Ivan Bradach, O.S.B.M. (Іван Брадач, Bradács János; 14 February 1732 – 4 July 1772) was a Ruthenian Greek Catholic hierarch. He was the titular bishop of Rhosus and the last Vicar Apostolic for the Ruthenians from 1768 to 1771 and the first eparchial bishop of the newly created Ruthenian Catholic Eparchy of Mukacheve from 1771 to 1772.

Born in Torysky, Habsburg monarchy (present day – Slovakia) in 1732, he was ordained a priest on 30 September 1755 for the Basilian Order. Ivan Bradach was an older brother of a future Bishop Mykhaylo Bradach and nephew of Bishops Stefan Olshavskyi and Manuil Olshavskyi.
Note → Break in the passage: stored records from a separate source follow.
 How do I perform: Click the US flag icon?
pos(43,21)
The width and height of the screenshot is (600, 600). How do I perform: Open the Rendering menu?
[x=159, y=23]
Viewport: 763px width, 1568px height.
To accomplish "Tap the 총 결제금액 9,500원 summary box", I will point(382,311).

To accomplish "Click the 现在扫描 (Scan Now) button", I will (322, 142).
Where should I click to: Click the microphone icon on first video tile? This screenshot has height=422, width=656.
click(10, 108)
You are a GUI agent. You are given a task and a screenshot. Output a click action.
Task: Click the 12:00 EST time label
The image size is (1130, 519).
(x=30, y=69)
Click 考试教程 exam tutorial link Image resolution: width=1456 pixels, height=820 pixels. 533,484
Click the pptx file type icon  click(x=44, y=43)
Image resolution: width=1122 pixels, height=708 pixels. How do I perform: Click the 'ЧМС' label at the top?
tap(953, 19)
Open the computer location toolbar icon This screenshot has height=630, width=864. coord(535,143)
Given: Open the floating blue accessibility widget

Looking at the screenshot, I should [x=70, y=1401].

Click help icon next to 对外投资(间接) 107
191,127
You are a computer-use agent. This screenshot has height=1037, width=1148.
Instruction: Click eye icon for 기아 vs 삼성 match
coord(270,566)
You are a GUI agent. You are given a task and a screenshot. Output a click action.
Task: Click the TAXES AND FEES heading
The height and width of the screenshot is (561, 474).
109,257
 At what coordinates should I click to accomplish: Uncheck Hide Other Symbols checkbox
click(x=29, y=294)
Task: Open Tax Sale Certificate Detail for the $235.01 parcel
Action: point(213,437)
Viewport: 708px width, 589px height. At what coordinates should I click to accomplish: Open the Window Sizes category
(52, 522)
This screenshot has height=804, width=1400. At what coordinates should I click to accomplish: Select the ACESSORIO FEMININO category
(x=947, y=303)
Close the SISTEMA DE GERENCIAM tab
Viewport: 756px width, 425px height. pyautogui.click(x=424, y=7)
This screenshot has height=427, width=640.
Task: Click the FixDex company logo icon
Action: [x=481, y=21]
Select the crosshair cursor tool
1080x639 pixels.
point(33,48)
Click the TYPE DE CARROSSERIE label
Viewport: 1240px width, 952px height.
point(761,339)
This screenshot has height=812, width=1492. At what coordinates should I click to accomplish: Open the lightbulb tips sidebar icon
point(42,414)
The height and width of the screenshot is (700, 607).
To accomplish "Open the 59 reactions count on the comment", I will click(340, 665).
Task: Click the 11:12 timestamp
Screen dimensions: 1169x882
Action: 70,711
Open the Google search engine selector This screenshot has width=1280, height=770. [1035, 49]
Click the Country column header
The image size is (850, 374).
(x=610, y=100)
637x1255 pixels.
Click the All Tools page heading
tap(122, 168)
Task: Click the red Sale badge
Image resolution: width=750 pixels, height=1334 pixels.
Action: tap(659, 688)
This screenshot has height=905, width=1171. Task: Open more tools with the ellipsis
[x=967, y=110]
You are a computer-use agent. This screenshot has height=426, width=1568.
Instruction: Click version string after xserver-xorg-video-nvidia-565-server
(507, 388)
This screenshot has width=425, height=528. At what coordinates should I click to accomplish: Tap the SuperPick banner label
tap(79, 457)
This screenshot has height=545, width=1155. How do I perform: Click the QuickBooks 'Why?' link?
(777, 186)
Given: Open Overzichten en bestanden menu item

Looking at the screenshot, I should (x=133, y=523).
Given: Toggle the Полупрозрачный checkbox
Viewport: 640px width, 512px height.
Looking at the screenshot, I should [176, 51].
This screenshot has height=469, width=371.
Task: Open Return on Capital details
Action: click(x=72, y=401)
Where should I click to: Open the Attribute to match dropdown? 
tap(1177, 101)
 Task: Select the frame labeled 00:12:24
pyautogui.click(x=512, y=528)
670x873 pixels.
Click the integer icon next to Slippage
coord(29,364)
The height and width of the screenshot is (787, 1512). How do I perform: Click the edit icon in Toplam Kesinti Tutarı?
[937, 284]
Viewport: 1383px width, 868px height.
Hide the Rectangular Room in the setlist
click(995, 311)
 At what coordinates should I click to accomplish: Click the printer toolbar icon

At the death of his predecessor, he was appointed, on 27 January 1768 as general vicar by the Latin bishop of Eger and the Vicar Apostolic for the Ruthenians with titular see of Rhosus. He was consecrated to the Episcopate on 20 April 1768. The principal consecrator was Bishop Meletie Covaci. On 23 September 1771 Bishop Bradach was confirmed as the first bishop of the Eparchy of Mukacheve.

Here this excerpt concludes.